* _Input data_
######

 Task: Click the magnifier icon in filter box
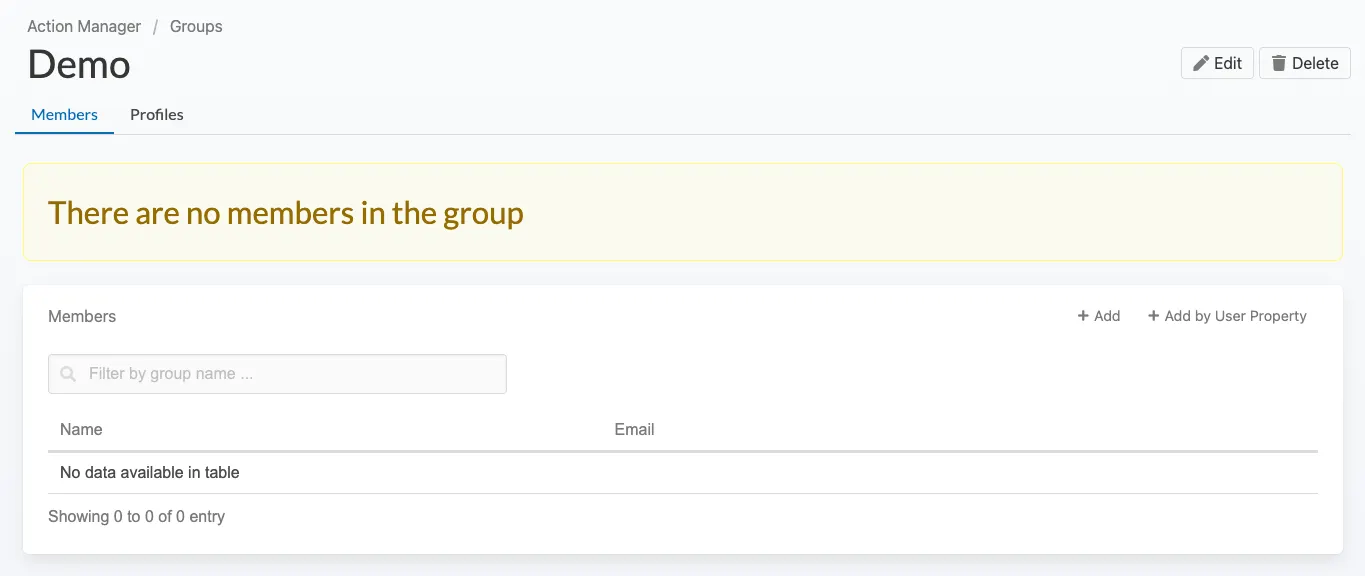[x=68, y=374]
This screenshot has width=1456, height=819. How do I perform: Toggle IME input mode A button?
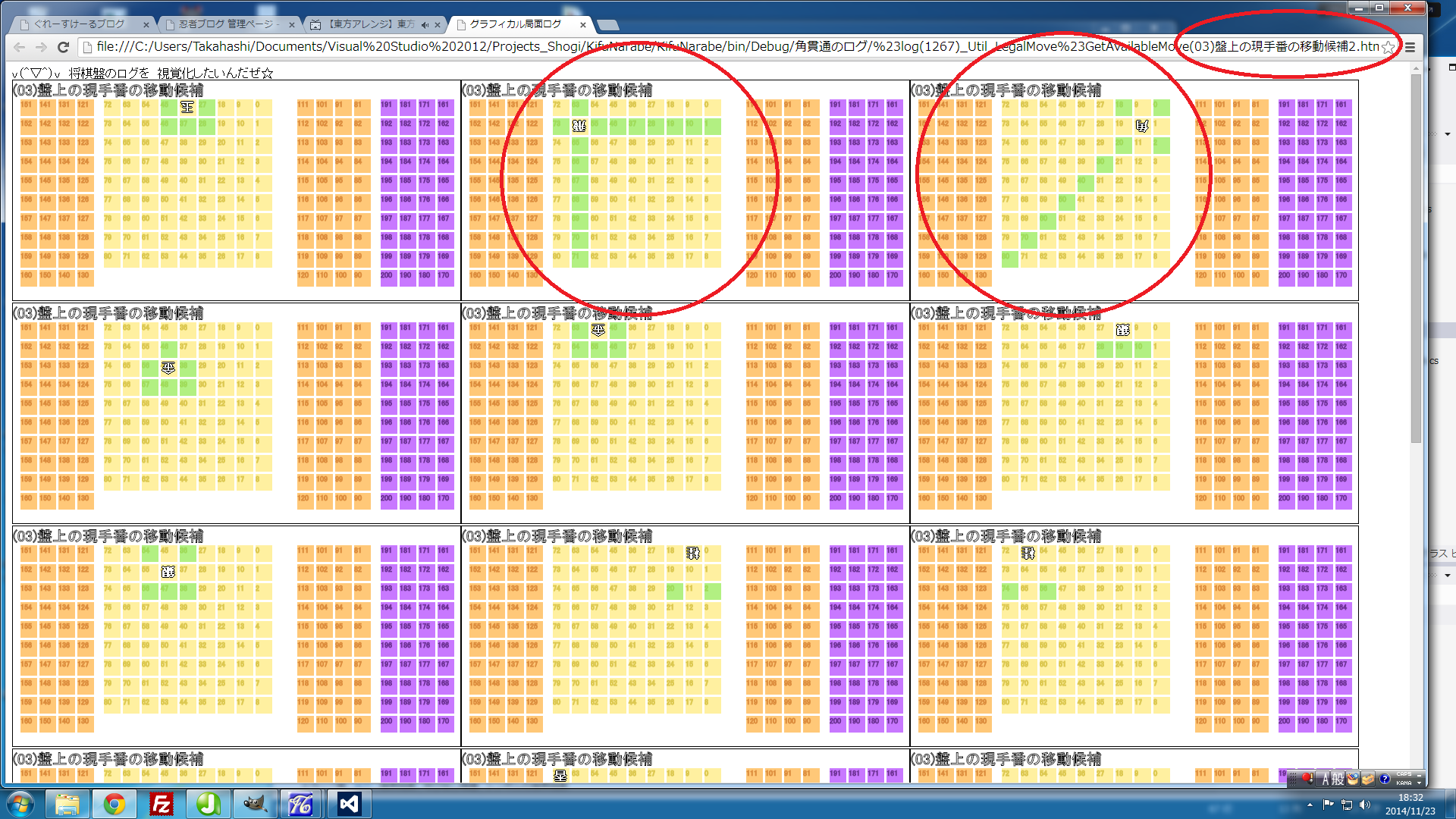pyautogui.click(x=1326, y=779)
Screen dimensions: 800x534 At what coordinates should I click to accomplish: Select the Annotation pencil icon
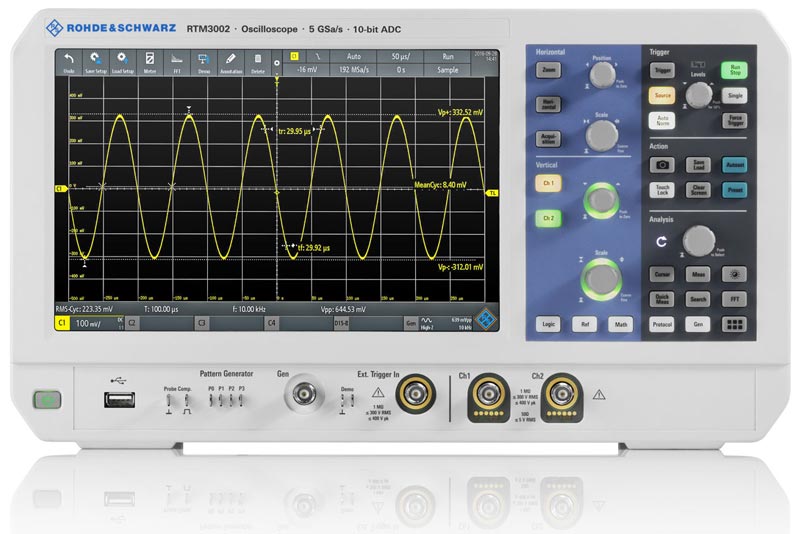pos(231,63)
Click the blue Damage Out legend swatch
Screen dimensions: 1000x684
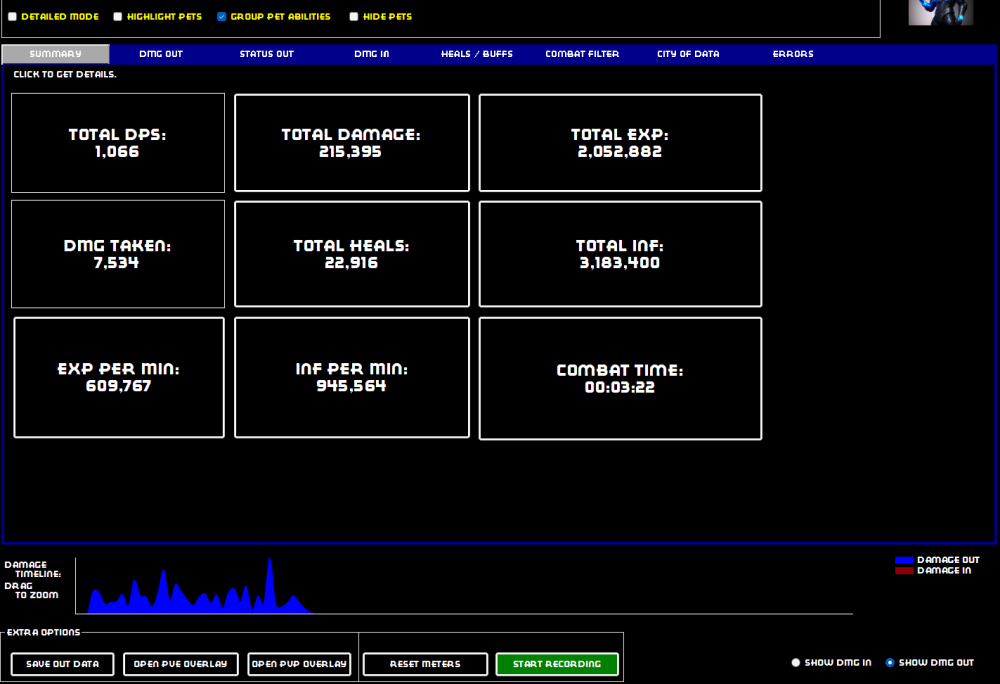[x=904, y=560]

######

* _To be done_
Reproduce all of the records above verbatim, omitting the pictures.

* _Worked solution_
 Task: Click the magnifier icon in filter box
[x=68, y=374]
This screenshot has width=1456, height=819. How do I perform: Toggle IME input mode A button?
pyautogui.click(x=1326, y=779)
Screen dimensions: 800x534 At what coordinates should I click to accomplish: Select the Annotation pencil icon
pos(231,63)
Click the blue Damage Out legend swatch
Screen dimensions: 1000x684
[x=904, y=560]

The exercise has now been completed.